Editorial Standards
Last updated: May 25, 2026
Our mission
Help riders pick the right ebike the first time — whether that's a $1,500 commuter off Amazon or a $5,000 mid-drive conversion built in a garage. Every piece of content is judged against that goal.
How we source information
- Manufacturer spec sheets, owner manuals, and FCC ID filings (which often disagree with the marketing pages).
- Aggregated verified-purchase reviews across Amazon, Rad Power, Lectric, Aventon, Velotric, Ride1Up, and direct merchants — minimum 50 reviews read per product.
- Hands-on test rides at local shops, dealer demos, and owner loans where feasible. If we haven't ridden it, we say so.
- DOC's own garage builds and conversions inform the technical analysis.
Our use of AI
We use AI assistants (Claude, GPT) to accelerate research, drafting, and editing. DOC reviews every piece before it publishes. AI is a tool; the byline carries the accountability.
We do not publish AI-fabricated specs, motor wattages, or rider testimonials. Numbers come from primary sources. Quotes are real or absent.
Affiliate independence
Affiliate commissions never determine our rankings.
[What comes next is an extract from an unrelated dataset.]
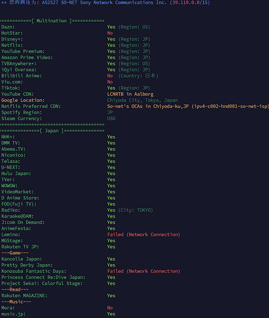Click the Lemino Failed Network Connection message
This screenshot has width=269, height=318.
click(x=144, y=235)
We refuse paid placement and sponsored reviews. If a bike is overpriced, underbuilt, or unsafe, we say so — even when it would pay better.
Updates and corrections
Ebikes evolve fast. Firmware updates, model refreshes, and price drops happen every season. We revisit every published review at least every 12 months. Material corrections appear at the bottom of the article.
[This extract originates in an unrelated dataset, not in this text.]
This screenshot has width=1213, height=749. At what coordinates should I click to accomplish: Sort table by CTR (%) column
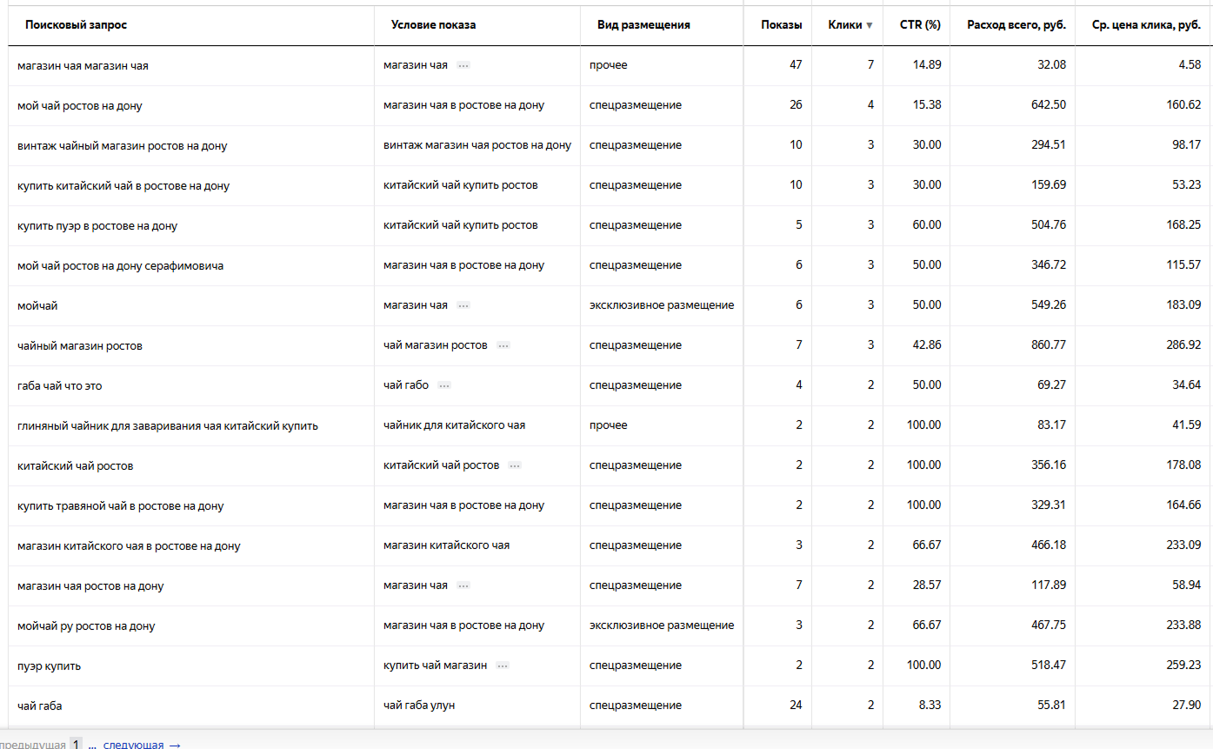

Spot an error? Email corrections@docsebikes.com.
Rating scale
- 5.0: Best-in-class for the price tier. I'd recommend it to family.
- 4.0–4.9: Solid buy. Real strengths, known trade-offs.
- 3.0–3.9: Earns its price but has compromises. Know what you're signing up for.
- 2.0–2.9: Skip unless on deep discount and you have specific reasons.
- 0.0–1.9: Avoid. Safety, reliability, or value concerns.